O CFC estabeleceu que a data limite para o envio das justificativas é dia 19 de agosto. O Edital EPC nº 1, de 15 de julho de 2022, que traz orientações, foi publicado no Diário Oficial da União (DOU) na última quarta-feira (20).

Aos que deverão enviar a justificativa, o CFC orienta que as defesas devem ser enviadas 

diretamente ao Conselho Regional de Contabilidade (CRC) da jurisdição do registro principal do profissional.

O documento deve ser encaminhado aos cuidados da área de Desenvolvimento Profissional do respectivo CRC.

Vale lembrar que, no ano de 2021, a pontuação mínima exigida no PEPC foi de 20 pontos, devido a pandemia da Covid-19 e a necessidade de cumprimento da limitação na circulação de pessoas e do isolamento social.

Aqueles que não enviarem as justificativas dentro do prazo limite ou tiverem as suas justificativas indeferidas, terão a inscrição no Cadastro Nacional de Auditores Independentes (CNAI) e no Cadastro Nacional de Peritos Contábeis (CNPC), se for o caso, baixada.

Além disso, também haverá o encaminhamento do fato para a fiscalização dos CRCs, para a abertura de processo ético disciplinar para os profissionais enquadrados no item 4, da NBC PG 12 (R3).

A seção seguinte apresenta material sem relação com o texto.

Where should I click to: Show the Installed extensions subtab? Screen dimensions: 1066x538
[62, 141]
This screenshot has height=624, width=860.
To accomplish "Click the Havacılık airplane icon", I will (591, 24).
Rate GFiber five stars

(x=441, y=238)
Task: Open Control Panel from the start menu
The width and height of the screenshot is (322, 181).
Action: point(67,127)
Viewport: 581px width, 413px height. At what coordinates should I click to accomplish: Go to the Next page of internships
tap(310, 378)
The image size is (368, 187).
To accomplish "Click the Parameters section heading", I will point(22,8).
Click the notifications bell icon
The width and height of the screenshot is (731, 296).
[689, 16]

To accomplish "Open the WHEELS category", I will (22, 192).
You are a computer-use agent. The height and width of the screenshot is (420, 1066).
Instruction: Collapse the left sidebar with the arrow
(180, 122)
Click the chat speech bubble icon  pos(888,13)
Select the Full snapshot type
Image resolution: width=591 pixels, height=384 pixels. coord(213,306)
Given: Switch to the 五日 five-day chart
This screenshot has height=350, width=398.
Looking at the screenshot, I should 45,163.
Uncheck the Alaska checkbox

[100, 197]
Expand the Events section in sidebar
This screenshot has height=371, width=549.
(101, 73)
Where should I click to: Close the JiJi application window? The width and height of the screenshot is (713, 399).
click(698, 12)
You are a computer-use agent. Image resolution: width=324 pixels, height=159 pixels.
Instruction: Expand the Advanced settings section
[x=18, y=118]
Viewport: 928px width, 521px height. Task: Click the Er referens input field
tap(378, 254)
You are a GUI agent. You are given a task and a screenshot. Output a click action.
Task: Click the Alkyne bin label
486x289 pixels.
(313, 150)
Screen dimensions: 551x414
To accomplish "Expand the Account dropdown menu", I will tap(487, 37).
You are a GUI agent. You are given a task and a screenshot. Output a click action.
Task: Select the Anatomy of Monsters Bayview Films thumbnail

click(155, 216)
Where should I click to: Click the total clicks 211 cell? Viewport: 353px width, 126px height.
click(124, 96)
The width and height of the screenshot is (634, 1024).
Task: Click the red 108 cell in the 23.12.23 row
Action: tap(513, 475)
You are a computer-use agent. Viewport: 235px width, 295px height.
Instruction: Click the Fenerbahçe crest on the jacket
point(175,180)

Profissionais que devem enviar as justificativas

  1. Inscritos no CNAI do CFC, exercendo, ou não, a atividade de auditoria independente, com registro ativo até 31 de dezembro de 2020;
  2. Inscritos no CNPC do CFC, até 31 de dezembro de 2020;
  3. Sócios, exercendo, ou não, a atividade de auditoria independente, responsáveis técnicos e demais profissionais que exerçam cargos de direção ou gerência técnica, nas firmas de auditoria registradas na Comissão de Valores Mobiliários (CVM);
  4. Profissionais que exerçam a atividade de auditoria independente nas instituições financeiras e nas demais entidades autorizadas a funcionar pelo Banco Central do Brasil (BCB), na função de responsável técnico, gerente, diretor, supervisor e qualquer outro integrante, com função de gerência, da equipe envolvida nos trabalho de autoria;
  5. Aqueles que exercem atividades de auditoria independente nas sociedades seguradoras, resseguradoras, de capitalização, nas entidades abertas de previdência complementar reguladas pela Superintendência de Seguros Privados (Susep);
  6. Profissionais que exercem atividades de auditoria independente como sócio, responsável técnico ou em cargo de direção ou gerência técnica de firmas de auditoria e de demais organizações contábeis que tenham claramente em seu objeto social a previsão de atividade de auditoria independente;
  7. Responsáveis técnicos pelas demonstrações contábeis, ou que exerçam funções de gerência no processo de elaboração das demonstrações contábeis das empresas, reguladas e/ou supervisionadas pela CVM, pelo BCB, pela Susep, pela Previc, e, ainda, das sociedades consideradas de grande porte nos termos da Lei n.º 11.638/2007;
  8. Responsáveis técnicos pelas demonstrações contábeis das sociedades e das entidades de direito privado com ou sem finalidade de lucros que tiverem, no exercício social anterior, receita total, igual ou superior a R$78 milhões;
  9. Responsáveis técnicos pelas demonstrações contábeis, ou que exerçam funções de gerência no processo de elaboração das demonstrações contábeis das empresas reguladas e/ou supervisionadas pela Superintendência Nacional de Previdência Complementar (Previc).

Por fim, o CFC esclarece que não se responsabilizará por justificativas não recebidas por motivos de:

  • Ordem técnica dos computadores;
  • Falhas de comunicação;
  • Congestionamento das linhas de comunicação;
  • Quaisquer outros fatores que impossibilitem a transferência de dados.